The announcement comes as reported coronavirus cases globally have topped 13.5 million, deaths have surpassed the half-million mark, and the stakes for being first to develop a vaccine are high.
Officials did not divulge whether any of the Russian efforts have been successful, but, they said, the intention is clear.
“APT29 has a long history of targeting governmental, diplomatic, think tank, health-care and energy organizations for intelligence gain, so we encourage everyone to take this threat seriously and apply the mitigations issued in the advisory,” said Anne Neuberger, cybersecurity director for the U.S. National Security Agency.
Moscow has denied the allegations.
“We have no information on who could have hacked pharmaceutical companies and research centers in Britain,” Kremlin spokesman Dmitry Peskov told the Tass state news agency. “We can only say this: Russia has nothing to do with these attempts.”
U.S. officials say a desire for global prestige and influence also is driving nations’ actions.
“Whatever country’s or company’s research lab is first to produce that [vaccine] is going to have a significant geopolitical success story,” Assistant Attorney General for National Security John Demers said earlier this year.
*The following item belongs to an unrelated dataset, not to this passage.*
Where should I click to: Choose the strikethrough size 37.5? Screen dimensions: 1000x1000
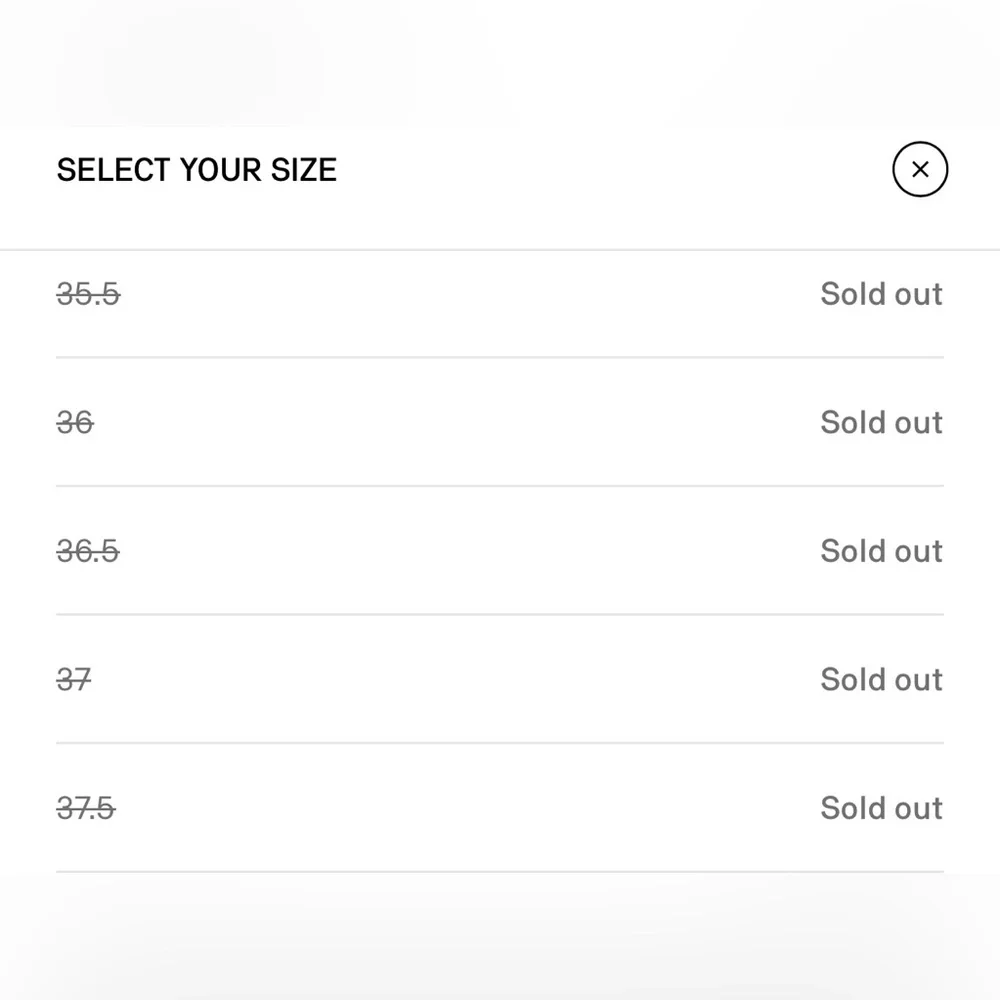click(x=86, y=808)
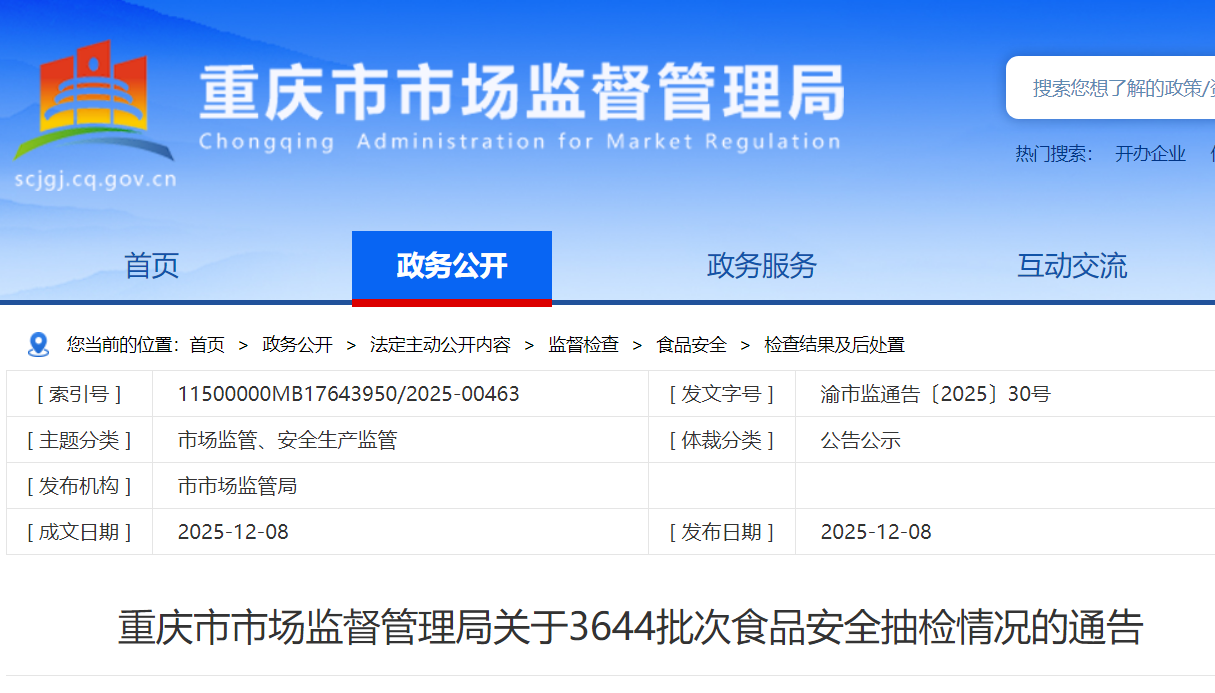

Canada’s Communications Security Establishment, responsible for gathering foreign signals intelligence and the Canadian equivalent of the NSA, said the attacks “serve to hinder response efforts at a time when health-care experts and medical researchers need every available resource to help fight the pandemic.”
A CSE bulletin said that a Canadian biopharmaceutical company was breached by a foreign actor in mid-April, “almost certainly attempting to steal its intellectual property.”
The agency also said in May that it was investigating possible security breaches at Canadian organizations working on coronavirus-related research, but did not indicate whether the alleged breaches were state-sponsored.
“We’ve seen some compromises in research organizations that we’ve been helping to mitigate,” Scott Jones, head of the CSE’s Cyber Center, told a parliamentary committee. “We’re still continuing to look through what’s the root cause of those.”
“It’s not unusual” to see “cyber activity” traced to China soon after a pharmaceutical company or research institution makes an announcement about promising vaccine research, FBI Director Christopher A. Wray said last week. “It’s sometimes almost the next day.”
Attorney General William P. Barr said Thursday that Beijing, “desperate for a public relations coup,” is perhaps hoping “to claim credit for any medical breakthroughs.”